▶ WHAT NEEDS TO BE DONE: Could you repeat the records shown below exactly as written?

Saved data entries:
-*-*-

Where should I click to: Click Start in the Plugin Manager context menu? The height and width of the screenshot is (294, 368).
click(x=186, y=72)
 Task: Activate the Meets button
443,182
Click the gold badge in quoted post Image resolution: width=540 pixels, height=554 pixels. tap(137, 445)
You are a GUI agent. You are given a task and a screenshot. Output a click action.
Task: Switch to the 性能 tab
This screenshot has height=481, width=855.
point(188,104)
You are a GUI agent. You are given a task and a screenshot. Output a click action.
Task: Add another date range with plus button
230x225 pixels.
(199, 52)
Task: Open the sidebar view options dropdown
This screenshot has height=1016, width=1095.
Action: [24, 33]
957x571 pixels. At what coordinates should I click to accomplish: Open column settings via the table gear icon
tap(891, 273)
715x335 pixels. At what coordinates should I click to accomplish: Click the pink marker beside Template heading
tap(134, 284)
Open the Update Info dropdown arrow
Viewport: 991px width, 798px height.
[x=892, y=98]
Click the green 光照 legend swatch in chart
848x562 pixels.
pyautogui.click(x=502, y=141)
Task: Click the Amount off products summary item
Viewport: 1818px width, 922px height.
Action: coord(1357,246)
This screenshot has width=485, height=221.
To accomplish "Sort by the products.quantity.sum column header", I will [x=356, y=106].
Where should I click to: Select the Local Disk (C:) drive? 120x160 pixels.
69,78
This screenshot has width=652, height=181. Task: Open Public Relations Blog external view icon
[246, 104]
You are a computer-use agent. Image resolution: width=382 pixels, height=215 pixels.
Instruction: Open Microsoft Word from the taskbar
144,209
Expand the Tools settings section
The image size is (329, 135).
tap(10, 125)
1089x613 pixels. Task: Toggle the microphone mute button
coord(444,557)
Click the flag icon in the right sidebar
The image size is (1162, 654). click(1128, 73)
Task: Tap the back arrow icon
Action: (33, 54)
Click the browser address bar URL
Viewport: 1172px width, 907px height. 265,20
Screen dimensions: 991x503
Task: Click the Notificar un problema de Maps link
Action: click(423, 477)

-*-*-

▶ RESULT:
Where should I click to: Click Start in the Plugin Manager context menu? The height and width of the screenshot is (294, 368).
click(x=186, y=72)
 Task: Activate the Meets button
443,182
Click the gold badge in quoted post Image resolution: width=540 pixels, height=554 pixels. tap(137, 445)
You are a GUI agent. You are given a task and a screenshot. Output a click action.
Task: Switch to the 性能 tab
This screenshot has height=481, width=855.
point(188,104)
You are a GUI agent. You are given a task and a screenshot. Output a click action.
Task: Add another date range with plus button
230x225 pixels.
(199, 52)
Task: Open the sidebar view options dropdown
This screenshot has height=1016, width=1095.
Action: [24, 33]
957x571 pixels. At what coordinates should I click to accomplish: Open column settings via the table gear icon
tap(891, 273)
715x335 pixels. At what coordinates should I click to accomplish: Click the pink marker beside Template heading
tap(134, 284)
Open the Update Info dropdown arrow
Viewport: 991px width, 798px height.
[x=892, y=98]
Click the green 光照 legend swatch in chart
848x562 pixels.
pyautogui.click(x=502, y=141)
Task: Click the Amount off products summary item
Viewport: 1818px width, 922px height.
Action: coord(1357,246)
This screenshot has width=485, height=221.
To accomplish "Sort by the products.quantity.sum column header", I will [x=356, y=106].
Where should I click to: Select the Local Disk (C:) drive? 120x160 pixels.
69,78
This screenshot has width=652, height=181. Task: Open Public Relations Blog external view icon
[246, 104]
You are a computer-use agent. Image resolution: width=382 pixels, height=215 pixels.
Instruction: Open Microsoft Word from the taskbar
144,209
Expand the Tools settings section
The image size is (329, 135).
tap(10, 125)
1089x613 pixels. Task: Toggle the microphone mute button
coord(444,557)
Click the flag icon in the right sidebar
The image size is (1162, 654). click(1128, 73)
Task: Tap the back arrow icon
Action: (33, 54)
Click the browser address bar URL
Viewport: 1172px width, 907px height. 265,20
Screen dimensions: 991x503
Task: Click the Notificar un problema de Maps link
Action: click(423, 477)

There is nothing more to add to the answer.